Data records section start
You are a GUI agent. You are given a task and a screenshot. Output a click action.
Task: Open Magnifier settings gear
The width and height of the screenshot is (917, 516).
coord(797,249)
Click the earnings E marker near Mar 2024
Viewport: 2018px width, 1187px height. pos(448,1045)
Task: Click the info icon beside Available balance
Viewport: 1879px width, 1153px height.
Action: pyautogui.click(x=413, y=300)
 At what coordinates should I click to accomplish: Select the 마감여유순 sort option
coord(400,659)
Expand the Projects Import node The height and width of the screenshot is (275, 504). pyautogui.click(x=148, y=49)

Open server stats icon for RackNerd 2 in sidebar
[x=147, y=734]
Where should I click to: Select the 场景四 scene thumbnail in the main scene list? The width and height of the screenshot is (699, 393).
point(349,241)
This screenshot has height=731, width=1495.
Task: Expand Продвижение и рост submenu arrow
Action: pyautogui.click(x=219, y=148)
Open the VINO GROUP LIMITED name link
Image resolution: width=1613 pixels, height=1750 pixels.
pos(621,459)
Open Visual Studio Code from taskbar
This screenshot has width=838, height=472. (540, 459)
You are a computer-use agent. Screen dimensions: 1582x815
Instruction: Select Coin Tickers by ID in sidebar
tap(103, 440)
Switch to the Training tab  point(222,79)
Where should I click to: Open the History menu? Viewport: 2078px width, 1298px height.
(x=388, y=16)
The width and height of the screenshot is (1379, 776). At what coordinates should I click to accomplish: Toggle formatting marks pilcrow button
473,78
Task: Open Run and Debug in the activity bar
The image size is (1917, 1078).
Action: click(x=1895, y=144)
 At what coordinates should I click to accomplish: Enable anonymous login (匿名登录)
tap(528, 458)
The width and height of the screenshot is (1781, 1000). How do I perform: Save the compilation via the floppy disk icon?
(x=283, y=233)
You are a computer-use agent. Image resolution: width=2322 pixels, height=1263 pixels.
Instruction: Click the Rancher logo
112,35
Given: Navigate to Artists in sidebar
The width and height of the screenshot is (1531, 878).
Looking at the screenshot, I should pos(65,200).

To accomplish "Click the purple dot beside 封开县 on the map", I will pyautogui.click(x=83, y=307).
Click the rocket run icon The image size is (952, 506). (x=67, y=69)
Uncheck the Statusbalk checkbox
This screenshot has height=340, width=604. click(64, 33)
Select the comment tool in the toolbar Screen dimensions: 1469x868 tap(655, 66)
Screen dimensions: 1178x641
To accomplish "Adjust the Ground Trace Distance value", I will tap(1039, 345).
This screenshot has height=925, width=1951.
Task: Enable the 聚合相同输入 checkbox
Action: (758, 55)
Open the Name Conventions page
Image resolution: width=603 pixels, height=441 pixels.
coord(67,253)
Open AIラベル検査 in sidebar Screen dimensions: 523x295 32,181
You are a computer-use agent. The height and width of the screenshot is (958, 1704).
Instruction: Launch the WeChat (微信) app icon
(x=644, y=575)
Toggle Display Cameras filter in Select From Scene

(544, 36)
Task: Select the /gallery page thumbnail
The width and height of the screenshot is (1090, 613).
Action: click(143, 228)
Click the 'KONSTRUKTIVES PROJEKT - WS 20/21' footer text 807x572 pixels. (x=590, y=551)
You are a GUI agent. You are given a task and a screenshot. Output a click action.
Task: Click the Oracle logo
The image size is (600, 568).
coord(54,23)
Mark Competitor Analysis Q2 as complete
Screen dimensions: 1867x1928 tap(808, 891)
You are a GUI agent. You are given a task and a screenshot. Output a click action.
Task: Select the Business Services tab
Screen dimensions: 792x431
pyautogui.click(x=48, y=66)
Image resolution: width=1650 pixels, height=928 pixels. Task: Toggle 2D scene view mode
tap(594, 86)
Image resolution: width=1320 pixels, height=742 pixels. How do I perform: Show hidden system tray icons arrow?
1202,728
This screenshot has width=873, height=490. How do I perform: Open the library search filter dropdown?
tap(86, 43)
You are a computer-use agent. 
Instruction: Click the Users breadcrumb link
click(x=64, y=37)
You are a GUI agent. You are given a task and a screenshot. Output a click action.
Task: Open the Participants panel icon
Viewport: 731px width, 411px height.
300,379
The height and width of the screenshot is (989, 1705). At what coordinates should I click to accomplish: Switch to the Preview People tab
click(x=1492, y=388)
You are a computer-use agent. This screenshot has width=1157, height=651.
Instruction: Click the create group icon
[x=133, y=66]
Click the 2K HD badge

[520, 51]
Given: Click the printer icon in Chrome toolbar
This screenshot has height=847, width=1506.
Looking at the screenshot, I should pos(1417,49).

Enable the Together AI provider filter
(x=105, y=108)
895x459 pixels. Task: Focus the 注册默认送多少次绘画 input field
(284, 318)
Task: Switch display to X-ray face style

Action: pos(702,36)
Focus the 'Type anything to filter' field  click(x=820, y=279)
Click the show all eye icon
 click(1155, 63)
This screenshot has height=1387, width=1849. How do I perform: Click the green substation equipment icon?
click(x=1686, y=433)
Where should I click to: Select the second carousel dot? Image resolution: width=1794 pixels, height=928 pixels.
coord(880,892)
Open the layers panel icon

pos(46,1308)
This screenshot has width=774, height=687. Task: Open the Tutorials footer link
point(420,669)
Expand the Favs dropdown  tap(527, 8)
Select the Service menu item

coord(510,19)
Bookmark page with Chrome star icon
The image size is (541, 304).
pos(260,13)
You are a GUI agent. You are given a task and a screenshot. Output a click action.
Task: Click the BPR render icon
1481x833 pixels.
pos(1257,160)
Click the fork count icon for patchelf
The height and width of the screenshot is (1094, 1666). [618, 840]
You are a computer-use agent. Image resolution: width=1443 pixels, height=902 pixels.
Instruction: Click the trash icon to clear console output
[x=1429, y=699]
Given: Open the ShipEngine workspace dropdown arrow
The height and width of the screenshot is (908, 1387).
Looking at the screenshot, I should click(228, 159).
Data records section end
**Try it:**
An identical copy of the preceding records should be returned.

**The completed task:**
You are a GUI agent. You are given a task and a screenshot. Output a click action.
Task: Open Magnifier settings gear
The width and height of the screenshot is (917, 516).
coord(797,249)
Click the earnings E marker near Mar 2024
Viewport: 2018px width, 1187px height. pos(448,1045)
Task: Click the info icon beside Available balance
Viewport: 1879px width, 1153px height.
Action: pyautogui.click(x=413, y=300)
 At what coordinates should I click to accomplish: Select the 마감여유순 sort option
coord(400,659)
Expand the Projects Import node The height and width of the screenshot is (275, 504). pyautogui.click(x=148, y=49)

Open server stats icon for RackNerd 2 in sidebar
[x=147, y=734]
Where should I click to: Select the 场景四 scene thumbnail in the main scene list? The width and height of the screenshot is (699, 393).
point(349,241)
This screenshot has height=731, width=1495.
Task: Expand Продвижение и рост submenu arrow
Action: pyautogui.click(x=219, y=148)
Open the VINO GROUP LIMITED name link
Image resolution: width=1613 pixels, height=1750 pixels.
pos(621,459)
Open Visual Studio Code from taskbar
This screenshot has width=838, height=472. (540, 459)
You are a computer-use agent. Screen dimensions: 1582x815
Instruction: Select Coin Tickers by ID in sidebar
tap(103, 440)
Switch to the Training tab  point(222,79)
Where should I click to: Open the History menu? Viewport: 2078px width, 1298px height.
(x=388, y=16)
The width and height of the screenshot is (1379, 776). At what coordinates should I click to accomplish: Toggle formatting marks pilcrow button
473,78
Task: Open Run and Debug in the activity bar
The image size is (1917, 1078).
Action: click(x=1895, y=144)
 At what coordinates should I click to accomplish: Enable anonymous login (匿名登录)
tap(528, 458)
The width and height of the screenshot is (1781, 1000). How do I perform: Save the compilation via the floppy disk icon?
(x=283, y=233)
You are a computer-use agent. Image resolution: width=2322 pixels, height=1263 pixels.
Instruction: Click the Rancher logo
112,35
Given: Navigate to Artists in sidebar
The width and height of the screenshot is (1531, 878).
Looking at the screenshot, I should pos(65,200).

To accomplish "Click the purple dot beside 封开县 on the map", I will pyautogui.click(x=83, y=307).
Click the rocket run icon The image size is (952, 506). (x=67, y=69)
Uncheck the Statusbalk checkbox
This screenshot has height=340, width=604. click(64, 33)
Select the comment tool in the toolbar Screen dimensions: 1469x868 tap(655, 66)
Screen dimensions: 1178x641
To accomplish "Adjust the Ground Trace Distance value", I will tap(1039, 345).
This screenshot has height=925, width=1951.
Task: Enable the 聚合相同输入 checkbox
Action: (758, 55)
Open the Name Conventions page
Image resolution: width=603 pixels, height=441 pixels.
coord(67,253)
Open AIラベル検査 in sidebar Screen dimensions: 523x295 32,181
You are a computer-use agent. The height and width of the screenshot is (958, 1704).
Instruction: Launch the WeChat (微信) app icon
(x=644, y=575)
Toggle Display Cameras filter in Select From Scene

(544, 36)
Task: Select the /gallery page thumbnail
The width and height of the screenshot is (1090, 613).
Action: click(143, 228)
Click the 'KONSTRUKTIVES PROJEKT - WS 20/21' footer text 807x572 pixels. (x=590, y=551)
You are a GUI agent. You are given a task and a screenshot. Output a click action.
Task: Click the Oracle logo
The image size is (600, 568).
coord(54,23)
Mark Competitor Analysis Q2 as complete
Screen dimensions: 1867x1928 tap(808, 891)
You are a GUI agent. You are given a task and a screenshot. Output a click action.
Task: Select the Business Services tab
Screen dimensions: 792x431
pyautogui.click(x=48, y=66)
Image resolution: width=1650 pixels, height=928 pixels. Task: Toggle 2D scene view mode
tap(594, 86)
Image resolution: width=1320 pixels, height=742 pixels. How do I perform: Show hidden system tray icons arrow?
1202,728
This screenshot has width=873, height=490. How do I perform: Open the library search filter dropdown?
tap(86, 43)
You are a computer-use agent. 
Instruction: Click the Users breadcrumb link
click(x=64, y=37)
You are a GUI agent. You are given a task and a screenshot. Output a click action.
Task: Open the Participants panel icon
Viewport: 731px width, 411px height.
300,379
The height and width of the screenshot is (989, 1705). At what coordinates should I click to accomplish: Switch to the Preview People tab
click(x=1492, y=388)
You are a computer-use agent. This screenshot has width=1157, height=651.
Instruction: Click the create group icon
[x=133, y=66]
Click the 2K HD badge

[520, 51]
Given: Click the printer icon in Chrome toolbar
This screenshot has height=847, width=1506.
Looking at the screenshot, I should pos(1417,49).

Enable the Together AI provider filter
(x=105, y=108)
895x459 pixels. Task: Focus the 注册默认送多少次绘画 input field
(284, 318)
Task: Switch display to X-ray face style

Action: pos(702,36)
Focus the 'Type anything to filter' field  click(x=820, y=279)
Click the show all eye icon
 click(1155, 63)
This screenshot has height=1387, width=1849. How do I perform: Click the green substation equipment icon?
click(x=1686, y=433)
Where should I click to: Select the second carousel dot? Image resolution: width=1794 pixels, height=928 pixels.
coord(880,892)
Open the layers panel icon

pos(46,1308)
This screenshot has width=774, height=687. Task: Open the Tutorials footer link
point(420,669)
Expand the Favs dropdown  tap(527, 8)
Select the Service menu item

coord(510,19)
Bookmark page with Chrome star icon
The image size is (541, 304).
pos(260,13)
You are a GUI agent. You are given a task and a screenshot. Output a click action.
Task: Click the BPR render icon
1481x833 pixels.
pos(1257,160)
Click the fork count icon for patchelf
The height and width of the screenshot is (1094, 1666). [618, 840]
You are a computer-use agent. Image resolution: width=1443 pixels, height=902 pixels.
Instruction: Click the trash icon to clear console output
[x=1429, y=699]
Given: Open the ShipEngine workspace dropdown arrow
The height and width of the screenshot is (908, 1387).
Looking at the screenshot, I should click(228, 159).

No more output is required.